Interesting stuff coming up in Firefox 10 (Aurora)

Sat, Nov 12, 2011

Yesterday, Mozilla announced the availability of Firefox 10 beta, named Aurora. The version introduces a bunch of new HTML5 features and some of them sound very interesting.

HTML5 visibility API

Currently, there are no good ways for a website or web app to know when the window or tab is currently active AND visible. You could probably hack something together that would stipulate when any element on the page has focus or something simliar to that, but that could be very error prone.

The HTML5 visibility API allows your website to know if the browser window or tab is currently active. It provides both a function/property for retrieving the current state (there are three: visible, hidden, prerender) but it also introduces an event that gets triggered when that state changes.

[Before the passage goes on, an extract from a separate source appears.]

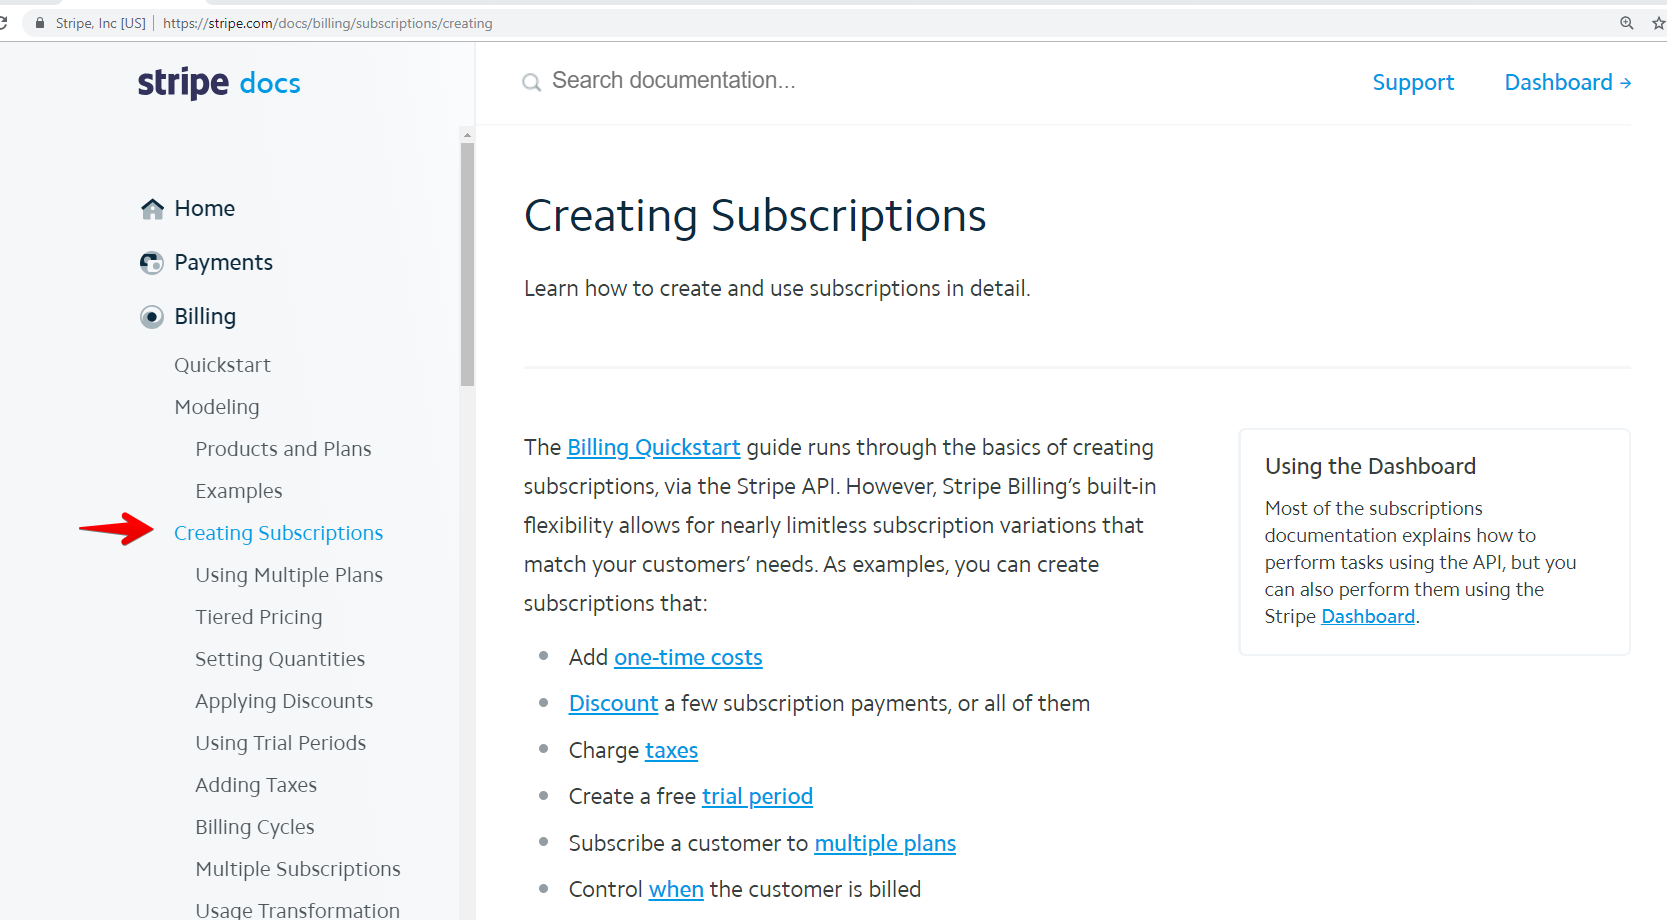Viewport: 1667px width, 920px height.
Task: Click the Billing circle icon
Action: [152, 317]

This is very handy as some of the examples on the MDN website indicate. Eg. when you want to check for updates in the background, but might not want to check unless the user is currently on the page. Another example would be when you are playing a video, the user might not want to have that video playing when not viewing the page.

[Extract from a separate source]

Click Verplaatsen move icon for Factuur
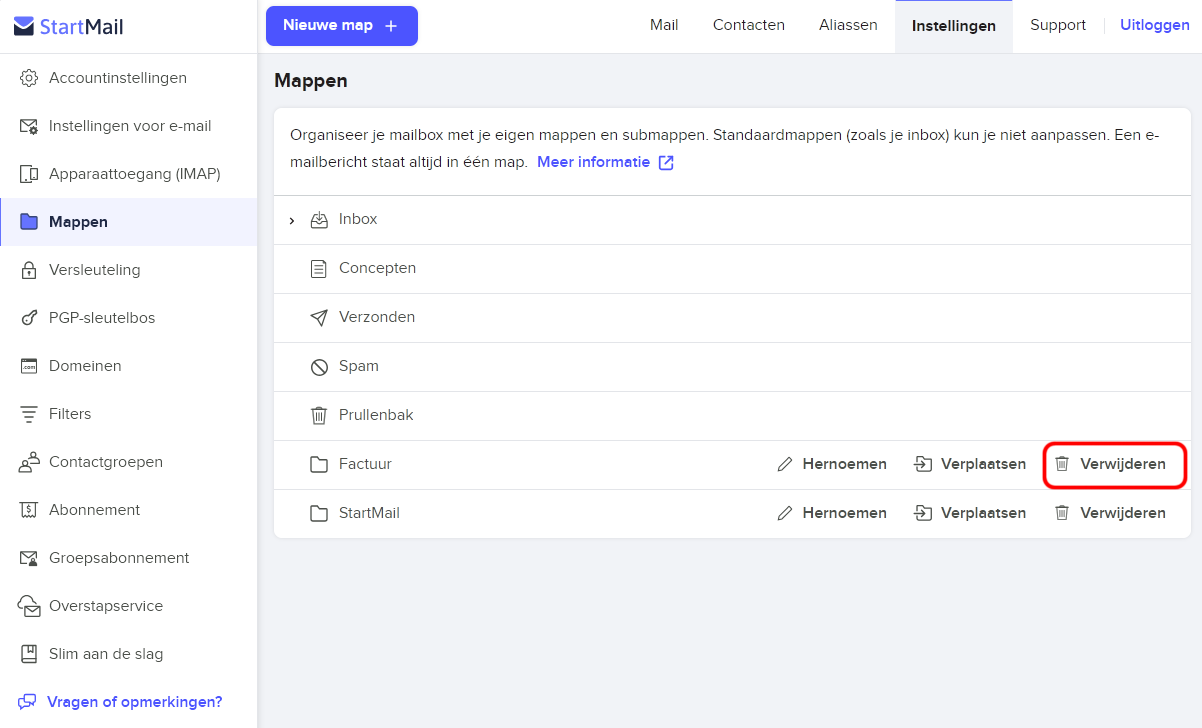Screen dimensions: 1202x728 point(923,464)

I have to admit I'm also a bit worried, if this feature will be used a lot, that websites will make too many assumptions around how you use them. For an example, I often listen to videos in the background while doing something else, but if there was built in functionality for stopping the video when I'm not watching, that would be horrible for me, personally.

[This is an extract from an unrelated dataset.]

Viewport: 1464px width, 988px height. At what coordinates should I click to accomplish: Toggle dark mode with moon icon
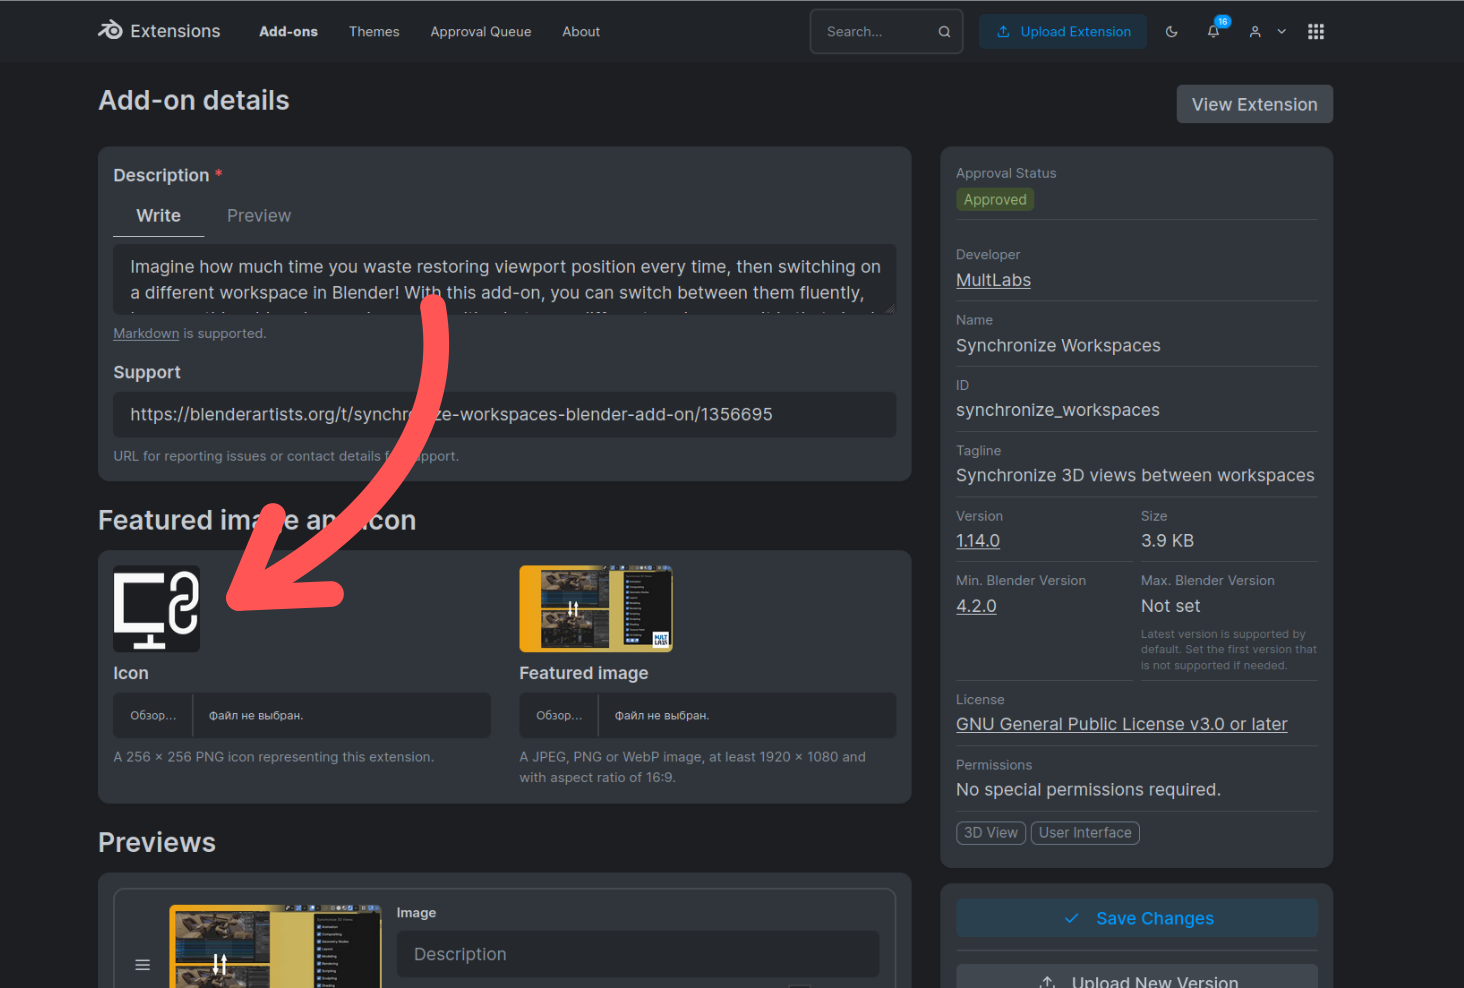[x=1172, y=32]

None the less, it's a very interesting feature.

Battery status API

It's not linked in the feature list and not at all explained but they mention under the Javascript section that they implemented the Battery API. I can only guess but it might be the Battery Status HTML5 API. Which adds events and an API for retrieving the battery status of the device that the website is being displayed on.

That would allow your website to display a notification, or starting an auto-save or stopping compute-intensive processes. It's use is pretty limited for normal websites, but as we see more powerful applications being used and developed on mobile devices, this can be very useful for users and the developers.

Native apps are, indeed, dying. Web apps ftw!

IndexedDB improvements

IndexedDB is a browser based storage which has been available since Firefox 5 and Chrome 12 (has not been implemented in any mobile browser yet). It is particularly well suited for storing large amounts of structured data (think SQL). The storage is persistant and is in that regards similar to Dom Storage (localStorage, sessionStorage etc) and could probably be used for a similar use case, however the API is a lot more complicated and is SQL based it works a lot like SQL based databases, but does not use SQL. You can see examples on how to use IndexedDB on this Mozilla blog post.

In Aurora the feature has been improved a lot with new functions for retrieving counts, being able to delete a database, improvements on accepting keys and key ranges in methods, etc. It seems like it's becoming a really viable option for production environments.

Other interesting tweaks and features

  • Firefox will from now on not allow the same website to open more than one popup window.
  • Further improvements to WebWorkers
  • Rendering improvements to WebGL
  • And lots of bug fixes and minor improvements
Be sure to check out the release announcement for a full list of additions and/or download the Aurora beta from the Firefox release channel. I'll hopefully be playing with some of these features in the near future, if I have the time.